I am Dr. Caroline Wiwie, I graduated from James Cook University, Australia, but now I live in Indonesia. My major is reproductive biotechnologies.
I would like to give you my views about reproductive technologies in the livestock sector. First of all, as we can see easily, there is a big difference in the livestock sector between Australia and Indonesia, and the main problem is income per capita: for Indonesian people it is too low if we compare with Australian. Starting from this point of view, we cannot expect too much in this minimum condition in Indonesia. For example, in Indonesia, farmers usually only have a few head of cattle (one to three) and keep them near their little houses and the same thing with goats and sheep, they only have a few head, they keep their animals as money saved for future use, so it is so hard to improve this condition unless the government help them.
Talking about the government, again we would come across many problems, as I had experience as a consultant for the livestock sector for some projects of Asian Development Bank (ADB) and also World Bank projects, one of my team's proposals was accepted by ADB and funded about US $ 35 million (in 1994), but I don't think this project was well run.

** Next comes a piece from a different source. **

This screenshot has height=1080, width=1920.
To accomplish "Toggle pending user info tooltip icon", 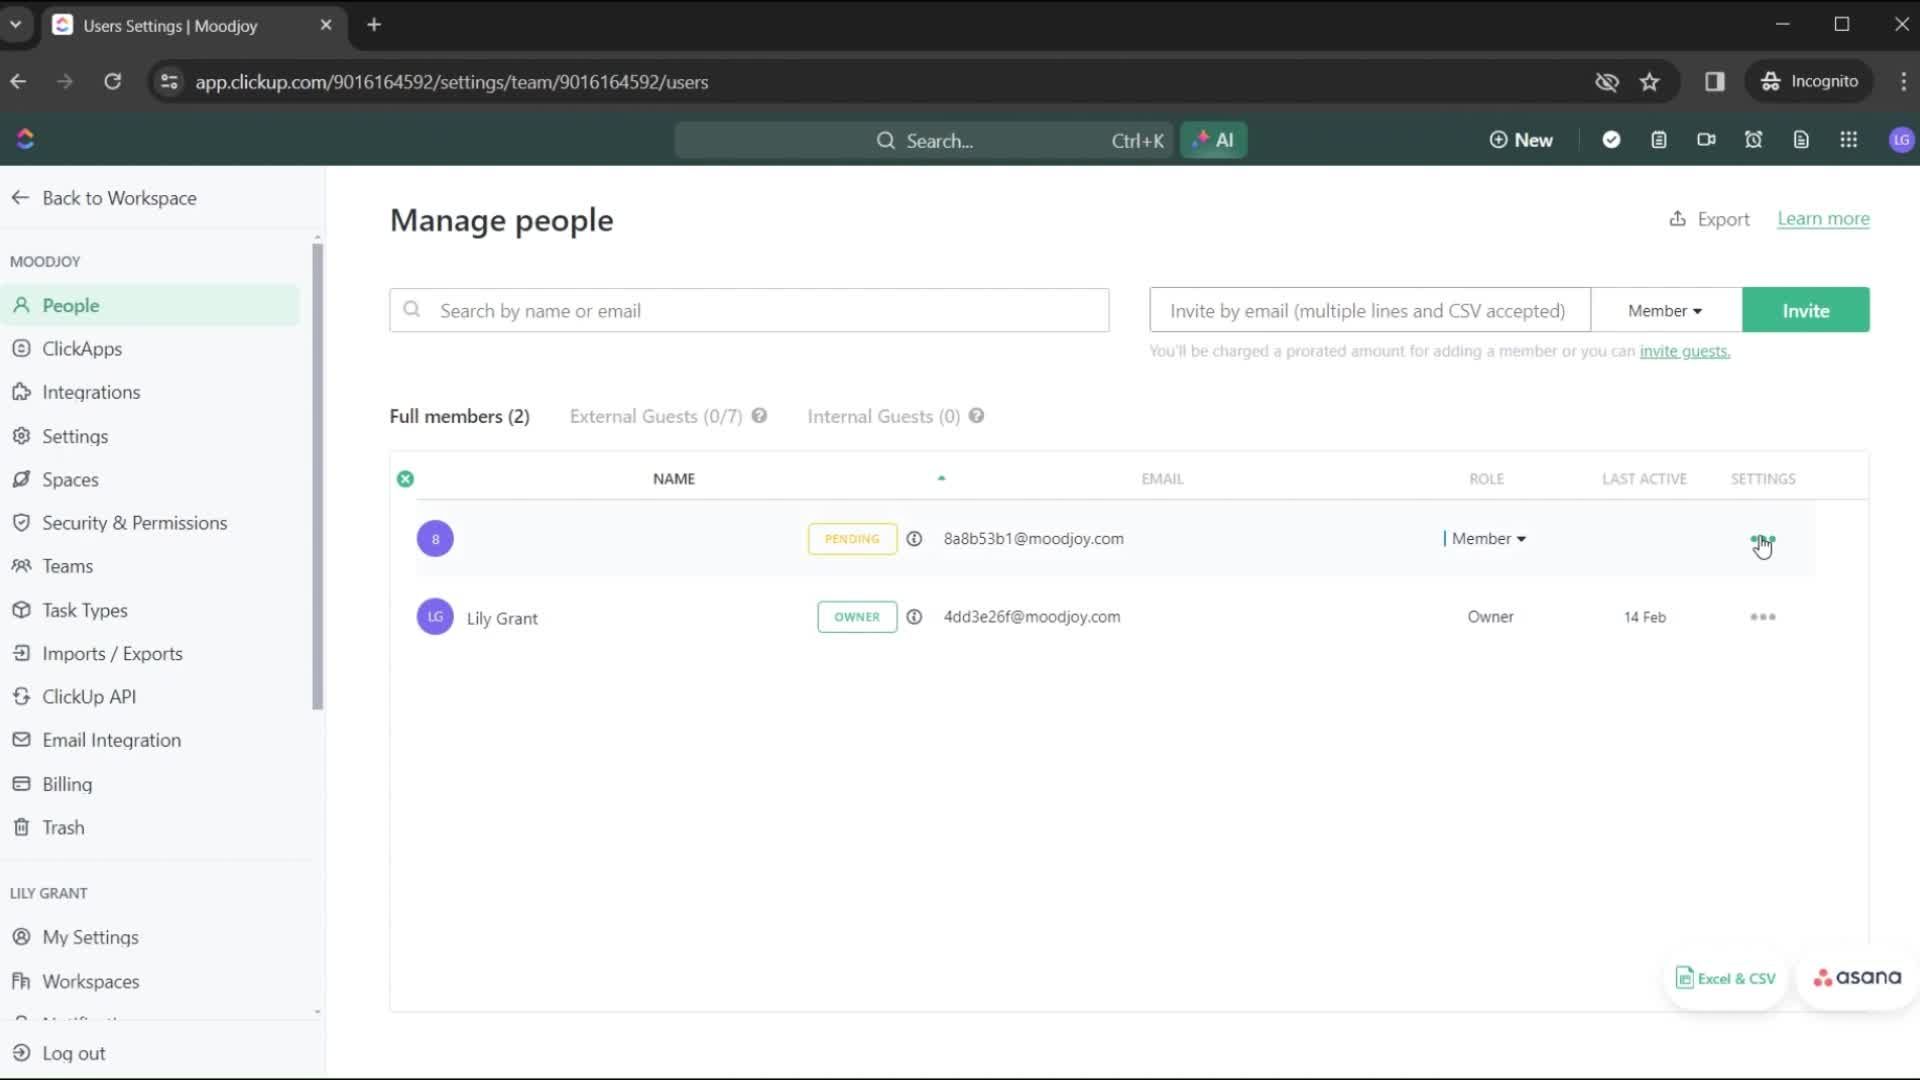I will [914, 538].
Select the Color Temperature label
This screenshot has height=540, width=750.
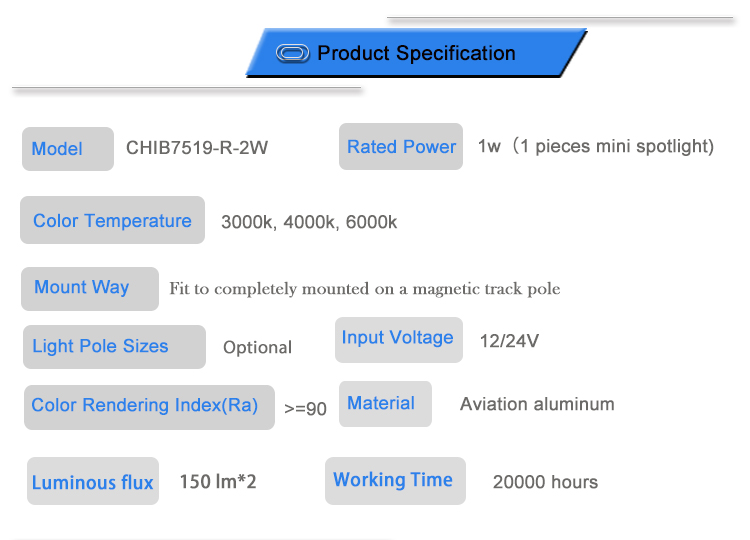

The problems are too many, no professionalism, no discipline, etc.
I think as a developing country, Indonesia for the time being only needs to multiply the livestock population with good quality of animals through reproductive biotechnologies, such as embryo transfer and artificial insemination as a basic need. If budget is provided for this project, there should be professionals who handle everything, otherwise it would be a waste of everything.
I think I'll stop my comments here and am happy for your response.